Using the listing below, reproduce exactly the lines from the one with "Where should I" through the last, with all pictures left out.

START PROVIDED RECORDS

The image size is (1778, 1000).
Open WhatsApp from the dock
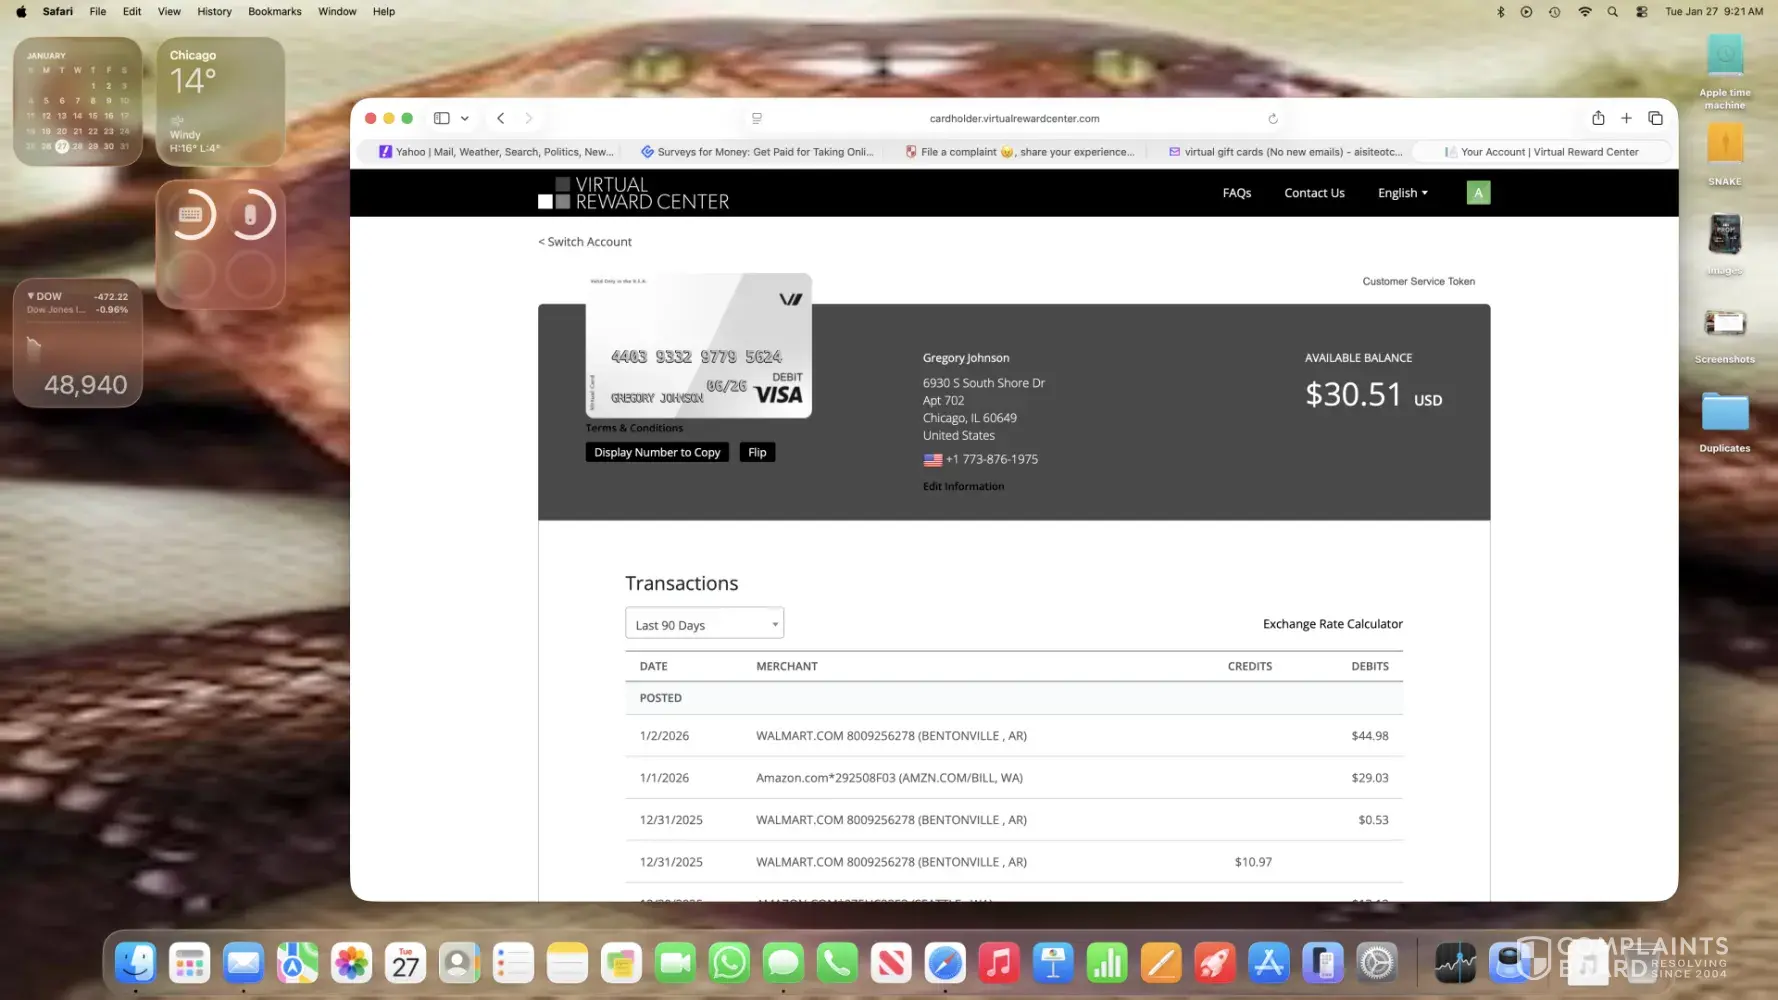[x=729, y=963]
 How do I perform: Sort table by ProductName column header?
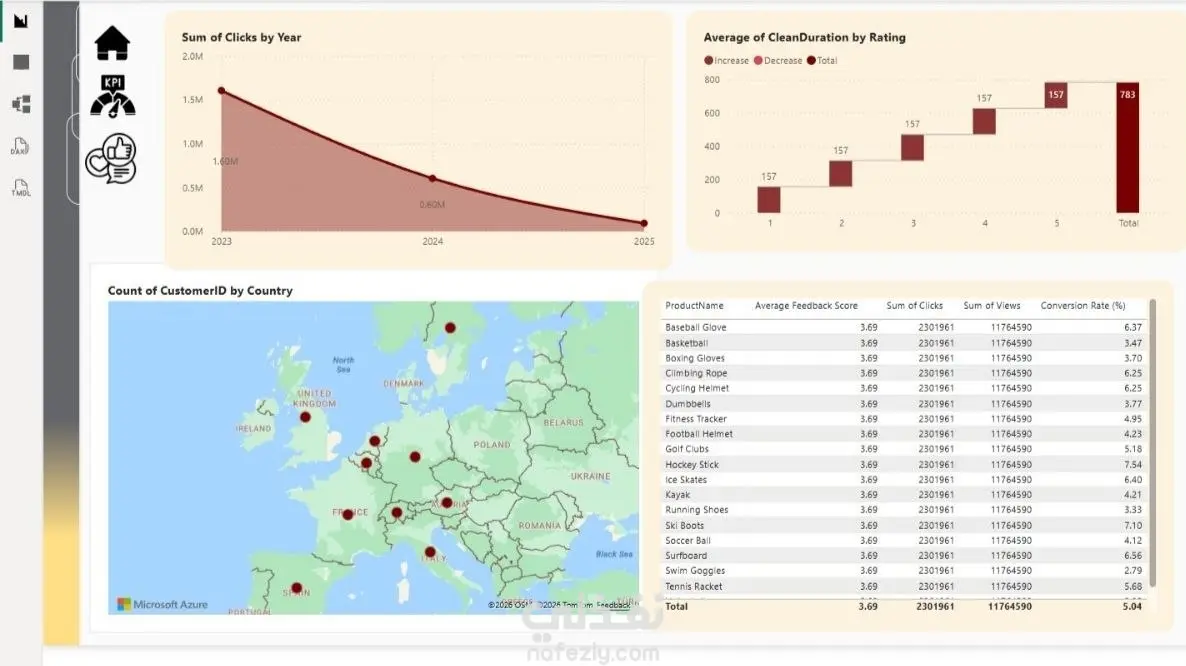pos(694,305)
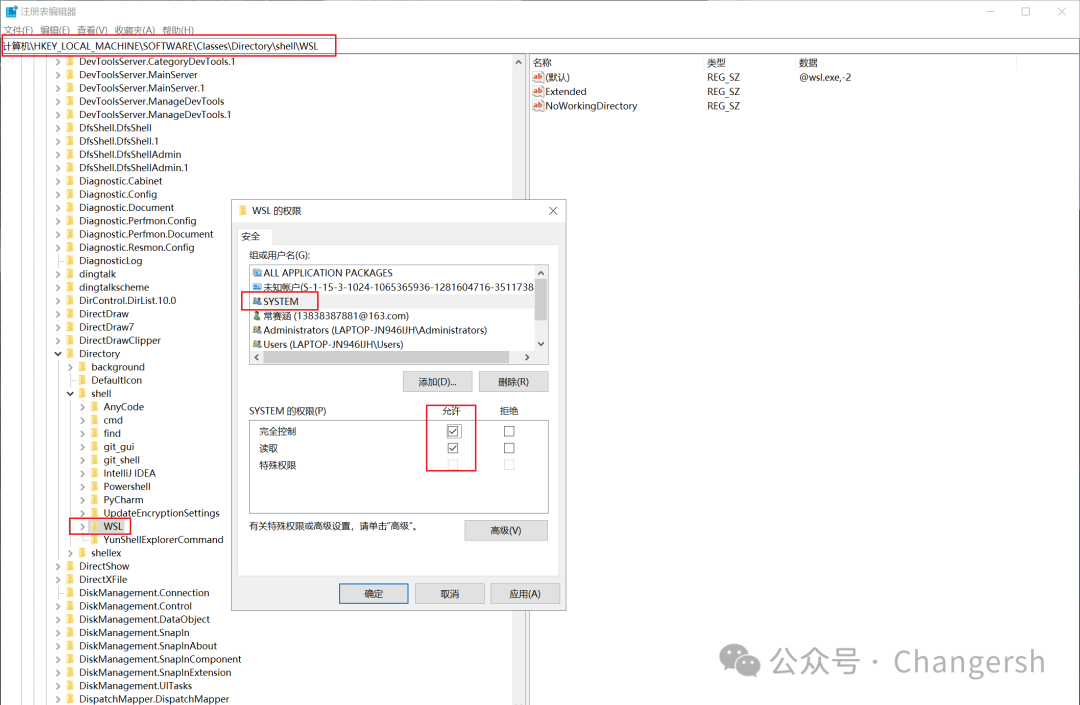Click the 添加(D)... button

click(x=437, y=382)
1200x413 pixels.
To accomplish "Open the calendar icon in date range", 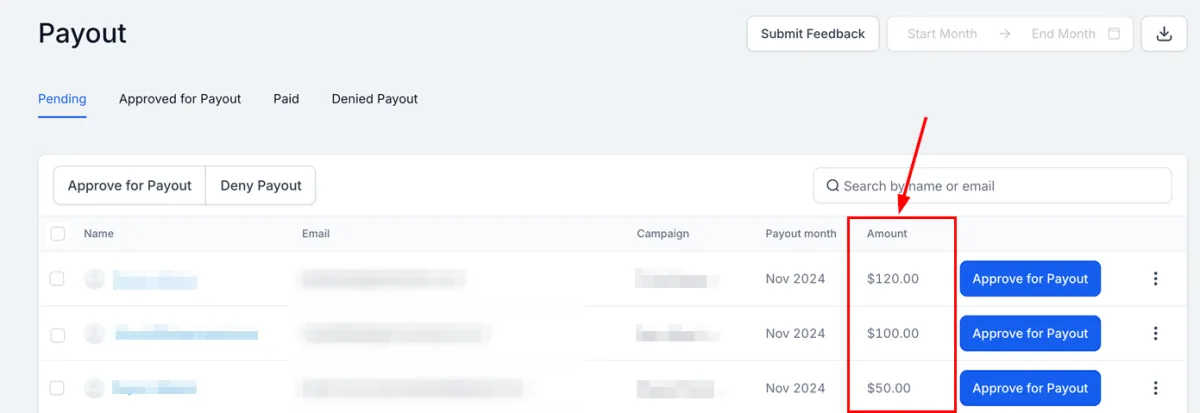I will click(1114, 33).
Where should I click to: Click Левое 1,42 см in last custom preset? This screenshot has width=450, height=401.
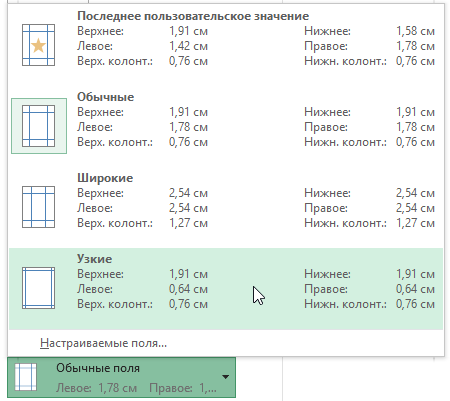pos(142,46)
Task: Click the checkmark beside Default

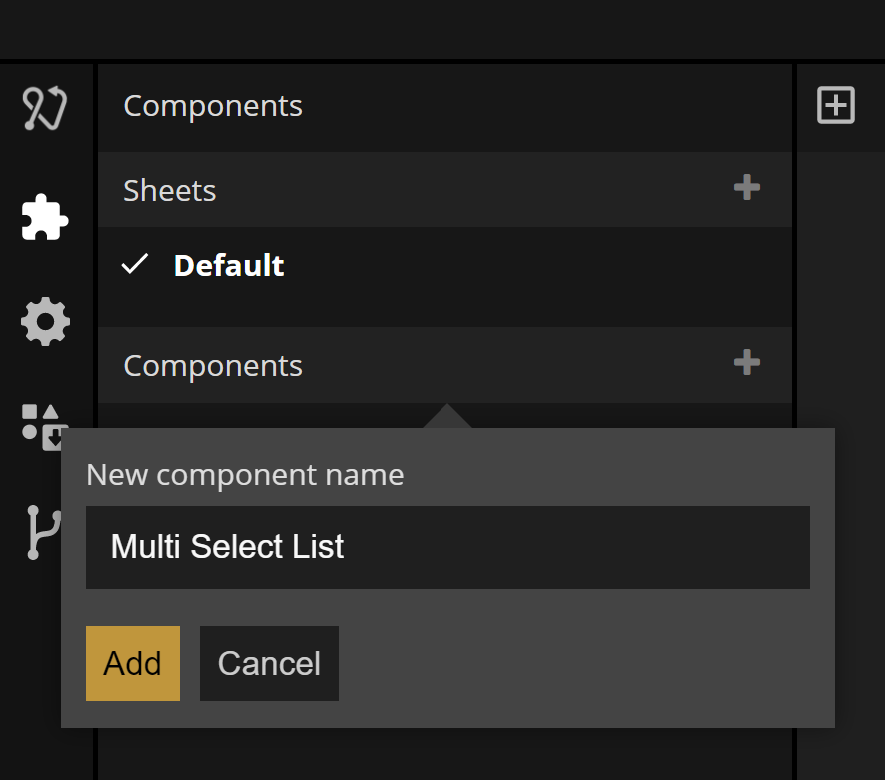Action: point(135,264)
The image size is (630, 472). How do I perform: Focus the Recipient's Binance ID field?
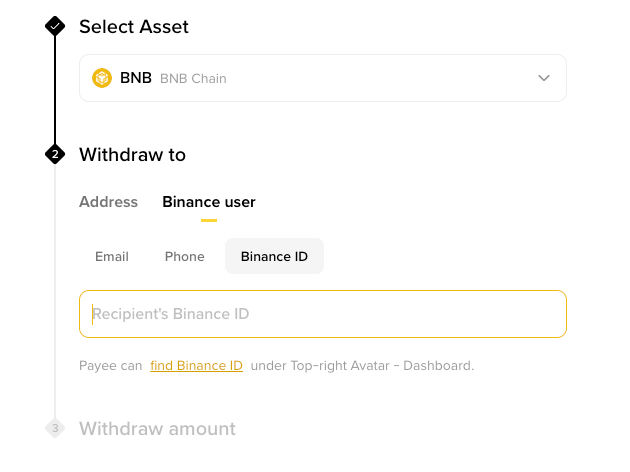323,314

END PROVIDED RECORDS

RESPONSE TO THE TASK —
Where should I click to: Click Левое 1,42 см in last custom preset? This screenshot has width=450, height=401.
pos(142,46)
Task: Click the checkmark beside Default

Action: point(135,264)
The image size is (630, 472). How do I perform: Focus the Recipient's Binance ID field?
323,314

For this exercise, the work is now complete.